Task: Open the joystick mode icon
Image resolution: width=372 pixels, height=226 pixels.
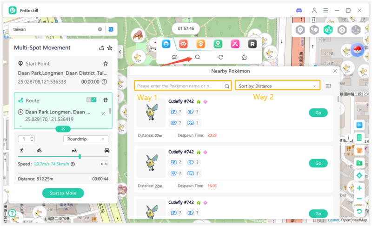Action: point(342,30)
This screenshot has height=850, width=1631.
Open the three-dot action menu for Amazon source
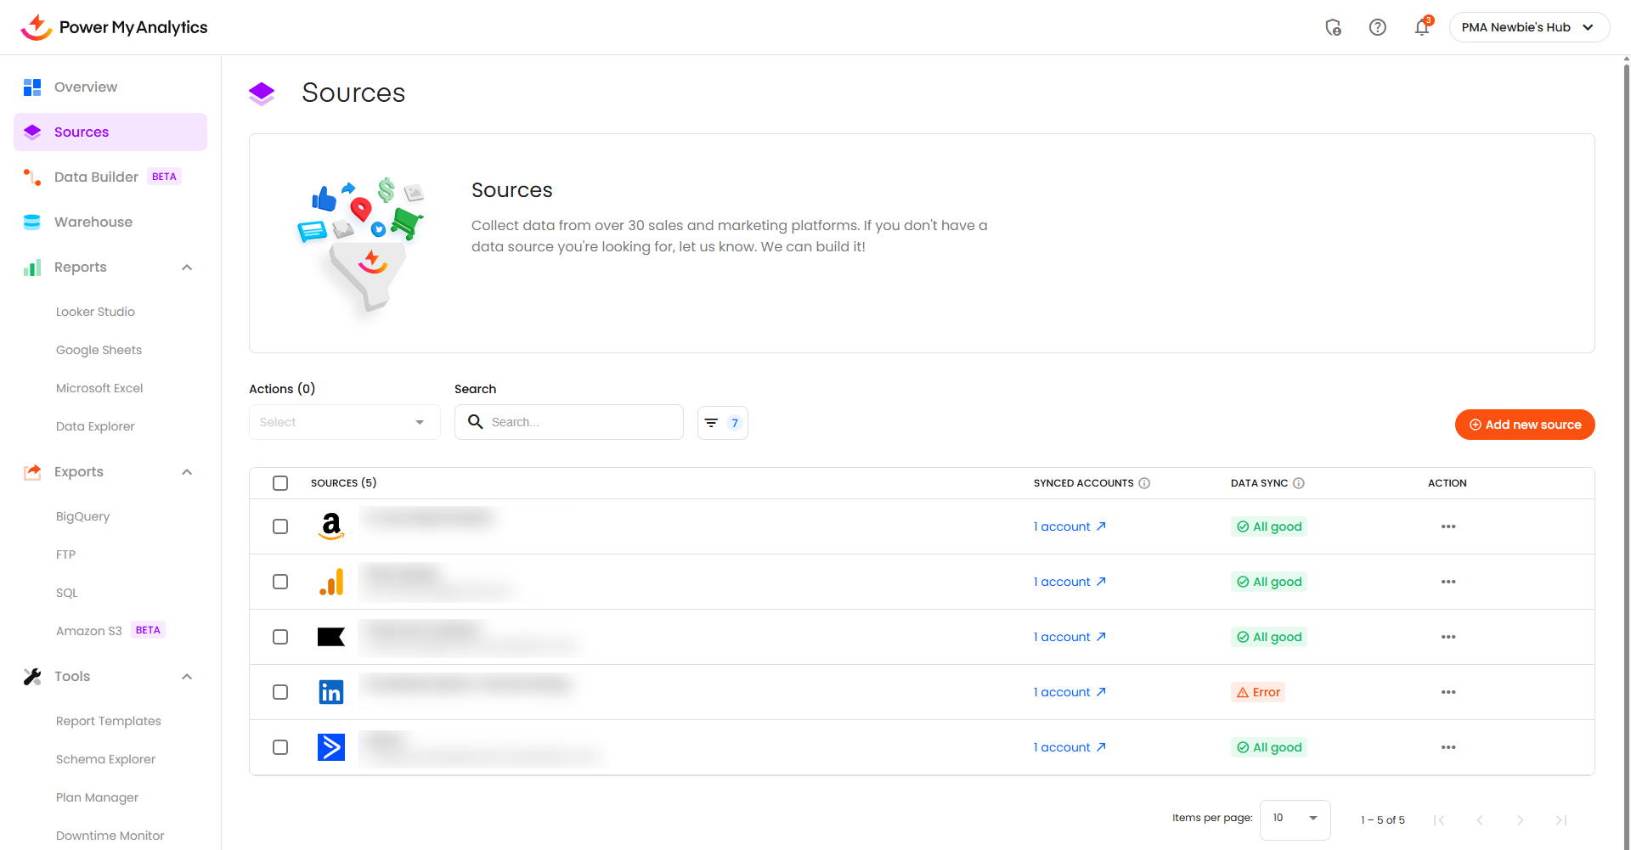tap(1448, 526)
* * *
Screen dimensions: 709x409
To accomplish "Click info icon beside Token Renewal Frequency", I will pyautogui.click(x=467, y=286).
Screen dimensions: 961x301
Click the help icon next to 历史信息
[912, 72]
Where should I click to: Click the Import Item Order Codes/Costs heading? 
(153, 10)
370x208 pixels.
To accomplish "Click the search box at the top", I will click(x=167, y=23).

*EXERCISE INSTRUCTIONS:*
Recast the records from the line with "Task: Open the joystick mode icon" to the line with "tap(1448, 526)", both lines included, as a numbered list with blank lines omitted. Leave the pictures out of your answer.

*IN RESPONSE:*
1. Task: Open the joystick mode icon
2. Image resolution: width=372 pixels, height=226 pixels.
3. Action: point(342,30)
4. This screenshot has height=850, width=1631.
5. Open the three-dot action menu for Amazon source
6. tap(1448, 526)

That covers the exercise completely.